Yet people and stuff on the Internet make me feel like a freak (sometimes random people or friends comment on how thin my hair is, especially if I do a ponytail or braid). Ugh, that's part of the reason why I haven't gotten a haircut in almost 2 years - hairdressers love to point out how little hair I have! My hair is healthy, shiny and very soft to touch. And even though I haven't got a haircut (I also have to admit it grows surprisingly fast!), some people compliment me on length/shine/softness and they don't even realize how damaged my ends are until I point them out. And even then, they say they don't look bad. So despite having very thin and fine hair, I guess it's good quality.

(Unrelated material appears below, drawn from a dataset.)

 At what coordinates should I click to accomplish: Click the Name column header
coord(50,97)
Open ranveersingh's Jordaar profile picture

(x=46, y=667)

But still, I feel self conscious. I constantly check out other women's (and even men's! - my ex had such great hair!) hair and compare - most have a lot of thick, coarse hair! And I feel like my hair is ugly despite what I already said about its shine, texture and even color. I feel frustrated because I can't do much with it. Like I said, pony tails and braids are so thin, and some up dos leave me showing a lot of scalp. I don't wanna wear it short because I personally don't like short haircuts (plus I have a big head/round face).
So is thin hair always bad? Is it a flaw? And undesirable quality? Do people notice a lot? I'm just so self conscious that even though it has nice color and it's shiny, I dont think that's enough to make up for the lack of thickness!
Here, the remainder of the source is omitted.